- Genre: Arts festival
- Frequency: Varied (bi-annually and annually)
- Location: Christchurch
- Country: New Zealand
- Years active: 1995–2023
- Activity: Music, theatre, dance, literature

= Christchurch Arts Festival =

Arts festival in Christchurch, New Zealand

Christchurch Arts Festival was a festival in the city of Christchurch, New Zealand that began in 1995 and was wound up in 2023.

== History ==
The first Christchurch Arts Festival was held in 1995 and came after the establishment of other regional festivals the Taranaki Arts Festival in 1991 and the Nelson Arts Festival in 1994. The Auckland Arts Festival was not established until 2003 and the festival in Wellington was the New Zealand International Arts Festival started in 1986. Earlier festivals in Christchurch did also exist, including a Pan Pacific Arts Festival 1965 and 1968.

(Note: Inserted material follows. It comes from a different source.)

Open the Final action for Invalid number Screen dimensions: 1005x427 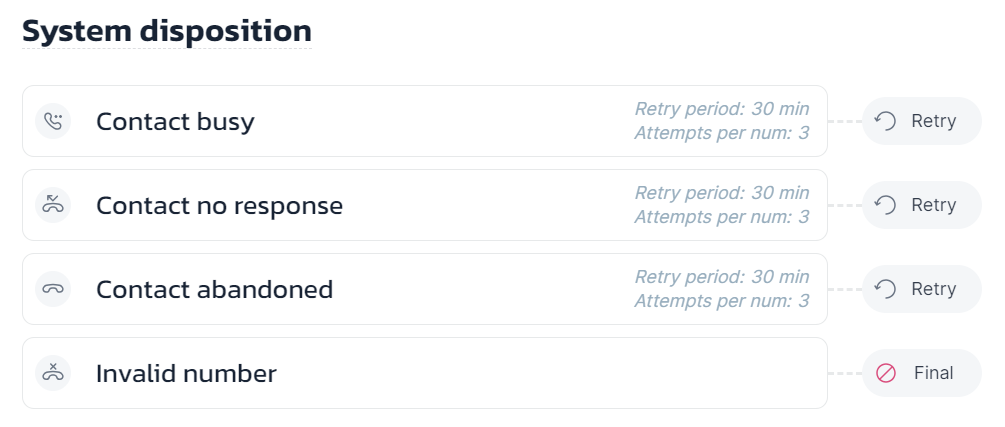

Around 93,000 people attended the 2001 festival with more than 300 performances over 19 days. Guy Boyce was the festival director. Guy Boyce was the festival director again in 2003, the festival was titled Applaud and was the fifth biennial festival. In the programme was included ballet with Romeo and Juliet (the Royal New Zealand Ballet), White (the Southern Ballet) and theatre with The Daylight Atheist by Tom Scott and The Book of Fame, a play about the 1905 Originals rugby union tour of Britain.

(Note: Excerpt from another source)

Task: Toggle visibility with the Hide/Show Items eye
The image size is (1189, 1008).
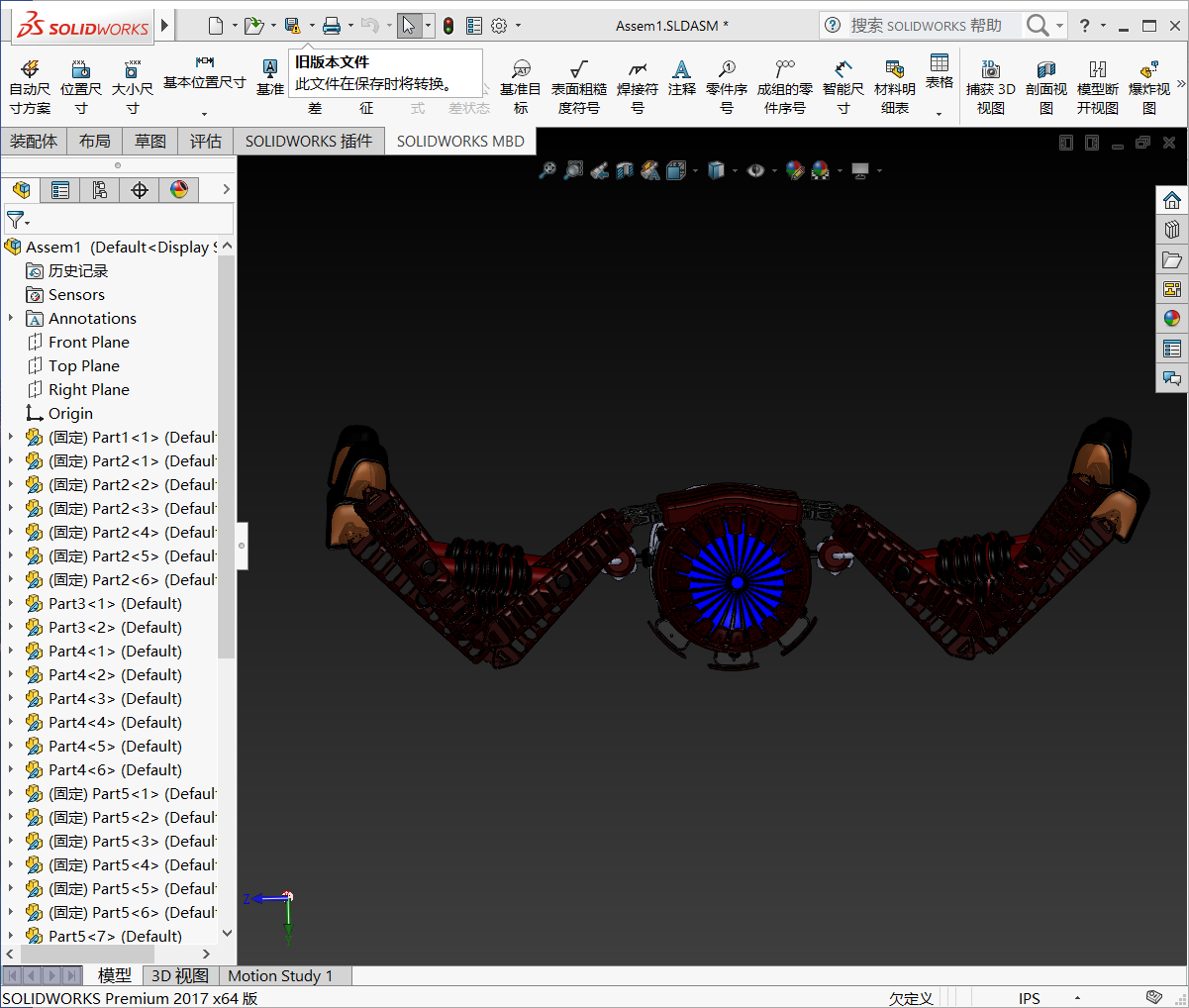Action: pos(754,170)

The festival in 2006 included The Press Christchurch Writers Festival co-directed by Ruth Todd and Morrin Rout.

In 2011, the festival was held in August and September in Hagley Park due to the 2011 Christchurch earthquake destroying many venues. Philip Tremewan was the director in 2011, and Steph Walker was the General Manager. Tremewan was appointed by the Christchurch Arts Festival Trust in 2010, the chairperson of the Trust was Clare Murray. In 2013 the festival ran over five weeks with more than 50 events.

Craig Cooper was appointed director in 2014. By 2015 the festival was running every two years and included a literary festival in collaboration with WORD Christchurch. The programme in 2015 also included the Christchurch Symphony Orchestra, Julia Deans, Delgirl, The Royal New Zealand Ballet and Tim Finn. A popular musical That Bloody Woman about suffragette Kate Sheppard debuted at the Festival in 2015.

In 2019, the festival refocused to be on local arts and had a new director.

In 2023, the Christchurch Arts Festival Trust wound up the festival with chairperson Jane Gregg saying it was the “end of an era". The festival had sustained years of financial loss. Assets were transferred to WORD Christchurch.